===== RECORDS PROVIDED =====

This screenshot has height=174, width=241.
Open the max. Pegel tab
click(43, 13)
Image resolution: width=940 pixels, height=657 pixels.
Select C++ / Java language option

=====

*YOUR OBJECTIVE*. Each entry above is to be transcribed without alteration.

*RESULT OF THIS TASK*.
This screenshot has height=174, width=241.
Open the max. Pegel tab
click(43, 13)
Image resolution: width=940 pixels, height=657 pixels.
Select C++ / Java language option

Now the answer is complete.